Aims: Thorough QT studies (TQT) evaluate the QT prolonging effect of drugs and consequently their potential proarrhythmic risk. These studies require meticulous ECG analysis; automatic QT interval measurements are usually overread by experts and adjusted if necessary. Our study aimed to provide a QT Interval Inaccuracy index (QTI) to automatically identify inaccurate automated QT interval estimations.
Methods: 12-lead ECG recordings and their manual interval measurements were obtained from 2 TQT study databases in PhysioNet (ECGDMMLD and ECGRDVQ). We derived 268 single-lead features that might relate to the accuracy of automatic QT intervals computed by convolutional neural network (CNN) based QT estimators previously trained on our own ECG database. Using these features (inter-estimator QT variability metrics, CNN-derived ECG characteristics, estimator confidence levels), classification of accurate and inaccurate automatic QT intervals was performed with a regularized logistic regression algorithm trained on the ECGDMMLD database. The QTI was then defined for each ECG recording as the average probability of the QT being inaccurate across the 12 leads (0 ≤ QTI ≤ 1).

> _Exercise instructions_
1. According to the abstract, what algorithm was used to classify automatic QT intervals as accurate or inaccurate?
2. Condense the paragraph of the abstract that begins "Methods: 12-lead ECG recordings" into a bulleted list that keeps its main facts.
3. Write out the abstract word for word from "Methods: 12-lead ECG" up to and including "(0 ≤ QTI ≤ 1).".

> _Recorded data_
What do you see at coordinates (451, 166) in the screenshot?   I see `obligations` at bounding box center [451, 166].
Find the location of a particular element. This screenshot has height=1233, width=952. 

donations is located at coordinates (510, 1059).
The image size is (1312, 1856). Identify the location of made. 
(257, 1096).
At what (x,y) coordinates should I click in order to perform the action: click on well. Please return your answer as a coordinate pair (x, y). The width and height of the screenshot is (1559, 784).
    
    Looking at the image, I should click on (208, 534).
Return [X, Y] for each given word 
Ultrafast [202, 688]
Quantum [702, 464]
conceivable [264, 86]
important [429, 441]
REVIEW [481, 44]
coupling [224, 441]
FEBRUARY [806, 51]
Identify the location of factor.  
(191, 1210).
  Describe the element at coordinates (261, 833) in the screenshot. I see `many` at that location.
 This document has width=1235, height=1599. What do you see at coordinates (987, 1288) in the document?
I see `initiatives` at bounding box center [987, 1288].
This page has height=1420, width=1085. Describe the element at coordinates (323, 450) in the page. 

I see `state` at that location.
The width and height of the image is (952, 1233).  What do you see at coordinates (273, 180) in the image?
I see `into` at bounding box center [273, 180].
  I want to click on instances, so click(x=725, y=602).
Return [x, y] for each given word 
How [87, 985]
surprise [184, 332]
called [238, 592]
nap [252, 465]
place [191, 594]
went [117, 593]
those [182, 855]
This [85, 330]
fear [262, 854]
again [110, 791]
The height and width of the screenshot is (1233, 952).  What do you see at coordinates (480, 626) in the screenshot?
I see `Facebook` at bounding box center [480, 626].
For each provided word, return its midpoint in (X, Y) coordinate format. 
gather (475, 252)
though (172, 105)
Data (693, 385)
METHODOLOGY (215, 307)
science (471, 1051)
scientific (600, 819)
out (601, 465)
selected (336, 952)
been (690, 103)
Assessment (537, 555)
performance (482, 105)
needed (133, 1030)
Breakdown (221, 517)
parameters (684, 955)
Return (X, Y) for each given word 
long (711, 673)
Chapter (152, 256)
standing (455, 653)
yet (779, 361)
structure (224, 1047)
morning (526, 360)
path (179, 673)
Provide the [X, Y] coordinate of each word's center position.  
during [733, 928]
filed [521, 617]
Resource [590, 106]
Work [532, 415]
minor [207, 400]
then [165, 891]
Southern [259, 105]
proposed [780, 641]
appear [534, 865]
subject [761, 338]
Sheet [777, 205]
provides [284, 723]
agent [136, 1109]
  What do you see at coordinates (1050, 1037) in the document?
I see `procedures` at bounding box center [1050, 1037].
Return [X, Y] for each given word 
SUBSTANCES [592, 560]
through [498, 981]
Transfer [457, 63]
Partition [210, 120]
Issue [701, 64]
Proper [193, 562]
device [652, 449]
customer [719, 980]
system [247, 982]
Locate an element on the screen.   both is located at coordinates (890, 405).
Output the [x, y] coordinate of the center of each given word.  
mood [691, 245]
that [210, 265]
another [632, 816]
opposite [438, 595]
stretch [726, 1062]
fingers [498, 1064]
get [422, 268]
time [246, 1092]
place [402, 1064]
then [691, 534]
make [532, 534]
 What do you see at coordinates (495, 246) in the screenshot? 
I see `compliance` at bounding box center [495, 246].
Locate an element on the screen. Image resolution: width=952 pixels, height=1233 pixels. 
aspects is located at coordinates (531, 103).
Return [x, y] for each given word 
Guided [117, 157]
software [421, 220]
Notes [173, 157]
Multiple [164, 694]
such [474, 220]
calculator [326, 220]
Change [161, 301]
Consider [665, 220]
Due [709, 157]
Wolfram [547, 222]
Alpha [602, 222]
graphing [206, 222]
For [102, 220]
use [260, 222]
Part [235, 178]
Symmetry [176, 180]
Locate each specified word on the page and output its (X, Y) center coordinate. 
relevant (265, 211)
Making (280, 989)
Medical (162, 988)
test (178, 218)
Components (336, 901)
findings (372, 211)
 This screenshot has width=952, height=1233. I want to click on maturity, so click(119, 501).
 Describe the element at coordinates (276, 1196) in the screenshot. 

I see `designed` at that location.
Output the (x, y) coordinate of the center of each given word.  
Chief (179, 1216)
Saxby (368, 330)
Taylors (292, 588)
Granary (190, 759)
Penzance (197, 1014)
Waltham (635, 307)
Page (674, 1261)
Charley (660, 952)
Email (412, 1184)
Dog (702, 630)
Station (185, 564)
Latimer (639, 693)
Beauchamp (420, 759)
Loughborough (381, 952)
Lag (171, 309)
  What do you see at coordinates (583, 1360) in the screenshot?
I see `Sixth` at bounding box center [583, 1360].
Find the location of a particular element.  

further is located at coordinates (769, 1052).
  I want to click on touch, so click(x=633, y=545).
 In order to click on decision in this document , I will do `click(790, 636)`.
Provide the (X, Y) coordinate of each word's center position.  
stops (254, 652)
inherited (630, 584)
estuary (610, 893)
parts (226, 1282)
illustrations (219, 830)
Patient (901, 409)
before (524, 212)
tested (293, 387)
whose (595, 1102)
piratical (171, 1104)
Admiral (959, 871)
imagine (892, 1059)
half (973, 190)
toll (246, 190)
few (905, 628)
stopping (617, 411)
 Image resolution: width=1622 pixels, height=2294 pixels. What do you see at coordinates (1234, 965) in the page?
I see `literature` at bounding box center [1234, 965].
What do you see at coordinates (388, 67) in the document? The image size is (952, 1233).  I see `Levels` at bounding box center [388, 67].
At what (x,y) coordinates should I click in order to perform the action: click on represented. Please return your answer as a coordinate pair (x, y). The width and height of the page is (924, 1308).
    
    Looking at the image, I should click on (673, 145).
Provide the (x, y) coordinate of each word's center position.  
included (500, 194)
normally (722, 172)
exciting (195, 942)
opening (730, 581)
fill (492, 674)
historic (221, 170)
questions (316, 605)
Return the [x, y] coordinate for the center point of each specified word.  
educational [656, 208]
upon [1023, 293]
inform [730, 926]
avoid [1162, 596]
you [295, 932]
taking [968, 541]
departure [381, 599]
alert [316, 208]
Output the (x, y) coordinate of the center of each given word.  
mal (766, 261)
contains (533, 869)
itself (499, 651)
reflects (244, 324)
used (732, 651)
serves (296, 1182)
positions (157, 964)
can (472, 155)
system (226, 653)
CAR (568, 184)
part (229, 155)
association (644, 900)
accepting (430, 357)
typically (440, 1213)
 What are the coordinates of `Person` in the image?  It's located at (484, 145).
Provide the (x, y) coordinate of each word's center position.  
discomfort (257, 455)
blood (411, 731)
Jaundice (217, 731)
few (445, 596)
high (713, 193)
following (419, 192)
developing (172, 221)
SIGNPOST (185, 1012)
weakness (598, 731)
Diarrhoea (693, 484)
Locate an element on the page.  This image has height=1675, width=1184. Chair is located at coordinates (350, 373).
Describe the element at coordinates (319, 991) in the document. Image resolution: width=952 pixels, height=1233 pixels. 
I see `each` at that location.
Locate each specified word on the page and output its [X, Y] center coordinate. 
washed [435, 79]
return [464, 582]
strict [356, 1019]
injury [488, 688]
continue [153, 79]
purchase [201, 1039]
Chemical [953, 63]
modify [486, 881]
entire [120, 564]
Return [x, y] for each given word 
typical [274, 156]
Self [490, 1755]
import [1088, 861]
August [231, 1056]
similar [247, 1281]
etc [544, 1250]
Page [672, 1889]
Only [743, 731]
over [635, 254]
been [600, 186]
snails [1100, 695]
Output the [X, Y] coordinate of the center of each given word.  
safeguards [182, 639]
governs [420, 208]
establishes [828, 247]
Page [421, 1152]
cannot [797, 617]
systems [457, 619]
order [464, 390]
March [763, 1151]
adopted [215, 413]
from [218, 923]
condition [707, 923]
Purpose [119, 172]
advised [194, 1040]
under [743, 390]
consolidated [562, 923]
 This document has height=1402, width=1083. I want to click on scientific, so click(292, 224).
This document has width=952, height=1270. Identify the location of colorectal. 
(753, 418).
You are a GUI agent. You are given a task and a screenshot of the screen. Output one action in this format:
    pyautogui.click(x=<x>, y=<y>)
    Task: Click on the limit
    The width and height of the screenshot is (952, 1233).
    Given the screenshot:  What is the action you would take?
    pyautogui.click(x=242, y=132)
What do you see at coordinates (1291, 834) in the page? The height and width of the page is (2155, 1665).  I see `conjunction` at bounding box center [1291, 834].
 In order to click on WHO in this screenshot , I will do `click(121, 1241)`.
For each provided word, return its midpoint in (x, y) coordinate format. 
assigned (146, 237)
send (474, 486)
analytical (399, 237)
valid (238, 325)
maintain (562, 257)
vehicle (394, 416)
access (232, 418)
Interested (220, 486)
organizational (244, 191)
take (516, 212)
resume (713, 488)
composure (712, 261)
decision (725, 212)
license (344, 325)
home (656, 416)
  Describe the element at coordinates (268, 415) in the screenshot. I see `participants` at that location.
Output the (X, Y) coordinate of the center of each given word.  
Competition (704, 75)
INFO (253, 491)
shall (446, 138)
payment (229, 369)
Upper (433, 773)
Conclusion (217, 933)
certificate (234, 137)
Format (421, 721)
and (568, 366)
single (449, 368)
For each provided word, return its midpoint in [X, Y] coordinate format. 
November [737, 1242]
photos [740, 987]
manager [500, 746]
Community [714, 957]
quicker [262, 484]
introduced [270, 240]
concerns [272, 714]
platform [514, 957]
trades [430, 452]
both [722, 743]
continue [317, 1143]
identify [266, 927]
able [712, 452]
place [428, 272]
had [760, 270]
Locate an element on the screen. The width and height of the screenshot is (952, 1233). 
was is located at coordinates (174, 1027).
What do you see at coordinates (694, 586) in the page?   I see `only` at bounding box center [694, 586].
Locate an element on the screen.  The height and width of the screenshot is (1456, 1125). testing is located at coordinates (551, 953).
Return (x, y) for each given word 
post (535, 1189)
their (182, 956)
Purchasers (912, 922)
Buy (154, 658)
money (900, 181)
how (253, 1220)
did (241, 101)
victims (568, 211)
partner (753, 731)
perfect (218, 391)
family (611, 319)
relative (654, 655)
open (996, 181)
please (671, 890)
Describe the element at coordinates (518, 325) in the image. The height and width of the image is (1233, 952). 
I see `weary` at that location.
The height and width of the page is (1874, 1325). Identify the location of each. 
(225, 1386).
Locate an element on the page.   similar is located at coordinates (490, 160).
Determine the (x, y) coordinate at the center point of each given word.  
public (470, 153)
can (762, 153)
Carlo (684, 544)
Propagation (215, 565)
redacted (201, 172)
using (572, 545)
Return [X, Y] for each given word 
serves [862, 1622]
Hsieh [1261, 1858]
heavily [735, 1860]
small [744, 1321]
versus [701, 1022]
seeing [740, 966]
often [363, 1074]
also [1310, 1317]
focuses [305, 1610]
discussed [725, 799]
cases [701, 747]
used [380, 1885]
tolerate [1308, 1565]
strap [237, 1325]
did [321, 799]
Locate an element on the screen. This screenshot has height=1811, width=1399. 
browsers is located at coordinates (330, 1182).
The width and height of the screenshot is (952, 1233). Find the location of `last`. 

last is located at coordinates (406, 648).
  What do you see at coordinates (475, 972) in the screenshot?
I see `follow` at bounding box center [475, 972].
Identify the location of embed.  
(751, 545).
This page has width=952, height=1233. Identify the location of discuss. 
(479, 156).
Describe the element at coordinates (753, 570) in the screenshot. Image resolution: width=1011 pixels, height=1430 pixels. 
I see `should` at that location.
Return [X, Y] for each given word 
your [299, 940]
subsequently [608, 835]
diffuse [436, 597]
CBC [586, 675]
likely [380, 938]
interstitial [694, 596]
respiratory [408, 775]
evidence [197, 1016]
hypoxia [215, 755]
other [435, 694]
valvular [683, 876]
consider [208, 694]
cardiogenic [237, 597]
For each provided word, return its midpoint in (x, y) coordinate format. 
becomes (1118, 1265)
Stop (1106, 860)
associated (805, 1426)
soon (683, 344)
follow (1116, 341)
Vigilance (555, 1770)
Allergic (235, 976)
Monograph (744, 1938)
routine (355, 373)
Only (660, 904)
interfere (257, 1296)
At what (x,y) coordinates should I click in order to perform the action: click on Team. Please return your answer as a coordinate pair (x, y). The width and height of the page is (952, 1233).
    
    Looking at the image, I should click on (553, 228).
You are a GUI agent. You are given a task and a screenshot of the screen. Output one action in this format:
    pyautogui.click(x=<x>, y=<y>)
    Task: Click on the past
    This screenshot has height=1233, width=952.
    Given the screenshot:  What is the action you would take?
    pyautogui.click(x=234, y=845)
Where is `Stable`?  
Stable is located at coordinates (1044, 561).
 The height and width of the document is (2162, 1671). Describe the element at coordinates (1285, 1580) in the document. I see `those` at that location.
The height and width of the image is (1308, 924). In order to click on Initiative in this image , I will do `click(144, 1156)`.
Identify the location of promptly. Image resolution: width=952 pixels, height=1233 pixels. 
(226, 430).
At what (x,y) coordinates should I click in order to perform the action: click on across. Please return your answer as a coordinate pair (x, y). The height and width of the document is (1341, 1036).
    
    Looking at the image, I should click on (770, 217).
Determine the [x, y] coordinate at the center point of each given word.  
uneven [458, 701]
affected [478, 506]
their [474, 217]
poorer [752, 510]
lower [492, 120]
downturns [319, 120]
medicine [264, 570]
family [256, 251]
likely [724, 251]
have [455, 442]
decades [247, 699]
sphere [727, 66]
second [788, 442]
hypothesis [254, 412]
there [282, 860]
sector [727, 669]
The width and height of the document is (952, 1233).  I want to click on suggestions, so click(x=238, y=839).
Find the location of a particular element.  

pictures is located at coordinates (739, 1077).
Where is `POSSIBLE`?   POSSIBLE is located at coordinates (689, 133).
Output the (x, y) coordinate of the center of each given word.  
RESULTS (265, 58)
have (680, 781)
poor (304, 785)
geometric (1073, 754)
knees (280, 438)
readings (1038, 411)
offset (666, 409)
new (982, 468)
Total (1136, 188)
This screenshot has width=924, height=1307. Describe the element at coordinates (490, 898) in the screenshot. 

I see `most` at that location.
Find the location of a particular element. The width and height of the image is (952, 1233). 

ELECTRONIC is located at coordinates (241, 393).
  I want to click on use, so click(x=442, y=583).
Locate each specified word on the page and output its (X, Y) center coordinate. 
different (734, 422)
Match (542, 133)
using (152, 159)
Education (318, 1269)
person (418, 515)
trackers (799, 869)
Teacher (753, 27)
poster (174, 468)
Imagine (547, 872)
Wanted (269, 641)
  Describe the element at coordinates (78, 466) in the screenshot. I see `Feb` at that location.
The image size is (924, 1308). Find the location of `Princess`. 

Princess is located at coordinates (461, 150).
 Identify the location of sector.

> _Exercise answers_
1. A regularized logistic regression algorithm trained on the ECGDMMLD database.

2.
- Data: 12-lead ECG recordings and their manual interval measurements, taken from two TQT study databases in PhysioNet (ECGDMMLD and ECGRDVQ).
- Features: 268 single-lead features that might relate to the accuracy of automatic QT intervals. These intervals were computed by CNN-based QT estimators previously trained on the researchers' own ECG database.
- Feature types: inter-estimator QT variability metrics, CNN-derived ECG characteristics and estimator confidence levels.
- Classification: a regularized logistic regression algorithm, trained on ECGDMMLD, separated accurate from inaccurate automatic QT intervals.
- QTI: for each ECG recording, the average probability of the QT being inaccurate across the 12 leads, ranging from 0 to 1.

3.
Methods: 12-lead ECG recordings and their manual interval measurements were obtained from 2 TQT study databases in PhysioNet (ECGDMMLD and ECGRDVQ). We derived 268 single-lead features that might relate to the accuracy of automatic QT intervals computed by convolutional neural network (CNN) based QT estimators previously trained on our own ECG database. Using these features (inter-estimator QT variability metrics, CNN-derived ECG characteristics, estimator confidence levels), classification of accurate and inaccurate automatic QT intervals was performed with a regularized logistic regression algorithm trained on the ECGDMMLD database. The QTI was then defined for each ECG recording as the average probability of the QT being inaccurate across the 12 leads (0 ≤ QTI ≤ 1).